EDMOND ROY: As the Catholic Church's leadership attempts to deal with modern day problems, the upcoming World Youth Day celebrations has highlighted the revival of some of the Church's older traditions.
One of the more unusual practices has involved the bones of long-deceased Italian saints that are now on display for pilgrims at two Sydney churches.
While some Catholics are revelling in the presence of these relics, others are raising concerns the emphasis on older traditions could repel younger Catholics from the Church...
PAULA KRUGER: The worshipping of relics has surprised Rod Blackhurst, a lecturer in philosophy and religious studies at La Trobe University.
ROD BLACKHURST: The cult of relics and so forth is very specifically Catholic, and many people thought that the second Vatican Council had effectively marginalised or done away with a lot of that, but there seems to be revival of those things.
PAULA KRUGER: Why would that be making a comeback in this day and age?
ROD BLACKHURST: Yeah, that's an interesting problem and an interesting question.
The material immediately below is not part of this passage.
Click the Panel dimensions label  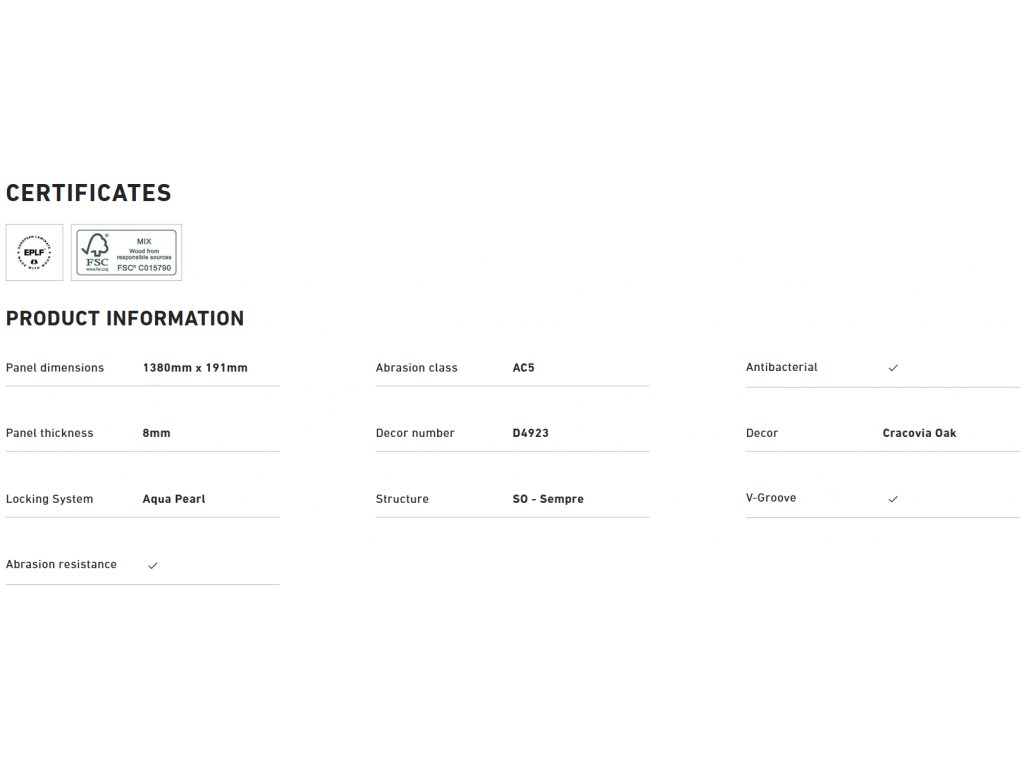pos(55,368)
I'm really not sure. But, one thing is certain is that contemporary religion seems to be very polarised between liberal elements and a return to more conservative and traditional elements.
And so we are seeing a return to those more traditional forms of worship, what you would effectively call medieval forms of worship, side by side with more liberal and modernising elements.
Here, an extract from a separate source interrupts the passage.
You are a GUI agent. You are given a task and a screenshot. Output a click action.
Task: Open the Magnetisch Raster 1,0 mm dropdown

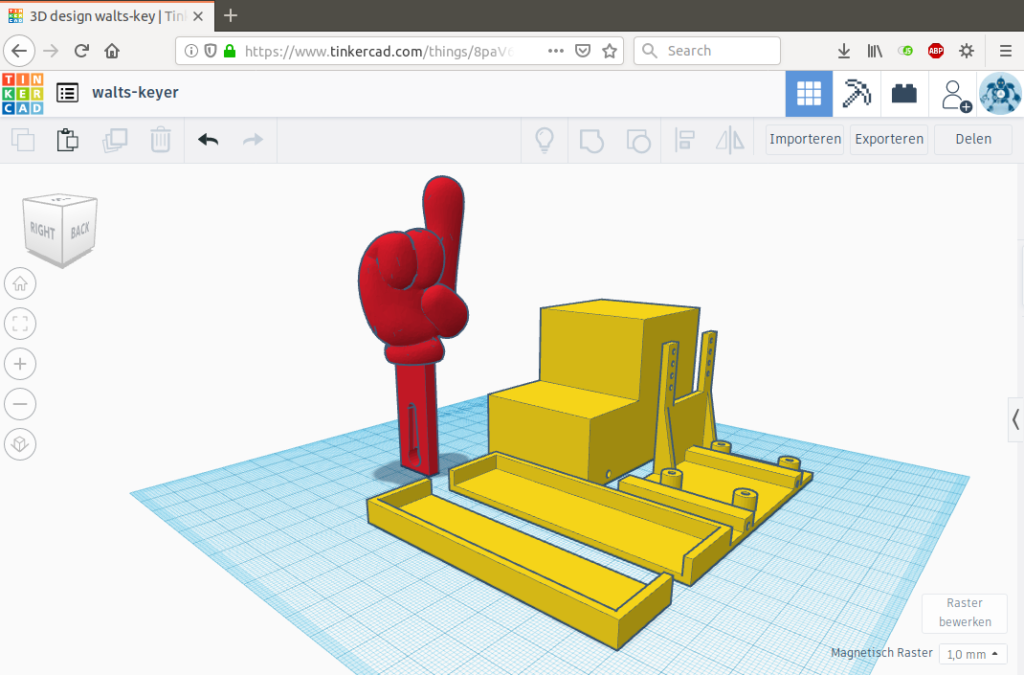[973, 654]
PAULA KRUGER: The Second Vatican Council or Vatican II was an attempt to modernise the Church and move away from the biblical literalism of the past. So the young Catholics of today may not be aware of some of the older traditions that existed before the 1960s.
Dr Paul Collins is a former priest and author of Believers: Does Australian Catholicism have a Future?
He says many Catholics have grown up with a greater emphasis on social justice than saintly relics.
PAUL COLLINS: Well, they certainly haven't seen them I'd say, especially if they went to Catholic schools where the emphases would be quite different. I do think to some extent that this reflects much more the kind of religiosity of the organisers of World Youth Day, rather than the mainstream Catholic Church.
They would claim, you know, in their defence, that they were doing … that they were kind of maintaining the emphases that came through from Pope John Paul II, who I suppose is essentially the founder of World Youth Day.
But nevertheless, I think for Australian Catholics, and I think for Australians generally, these are kind of, you know, odd things that are different that people find a little hard to fit into any context and don't make much sense to them.
PAULA KRUGER: But Rod Blackhurst says the resurgence of relic worship and more pious ceremony may be what some Christians feel they need.
ROD BLACKHURST: The liberal agenda of the Second Vatican Council was very successful at taking apart and exposing the limitations of that old 1950s Catholicism that people from that generation would know.
But they weren't particularly good at replacing it with things. And so that there's a yearning amongst young people to go back and experience those things which they felt that had been lost and that perhaps were valuable.
PAULA KRUGER: So, a kind of spiritual element or a mystic element?
ROD BLACKHURST: Yeah, certainly a mystic element and a less of an emphasis on sociological and political religion. More mystical as you say and more devotional, yeah.
PAULA KRUGER: The relics of the Italians saints and blesseds aren't a permanent fixture in Australian religious life and will return to Italy after World Youth Day festivities.
So..."the emphasis on older traditions could repel younger Catholics from the Church..."
Wasn't that the tired cliché they pulled out just prior to and following the publication of Summorum Pontificum? The same one that has been proven wholly incorrect by the enthusiastic attendance at Gregorian Rite masses by our youth, and the swelling of traditional religious orders by those same younger Catholics?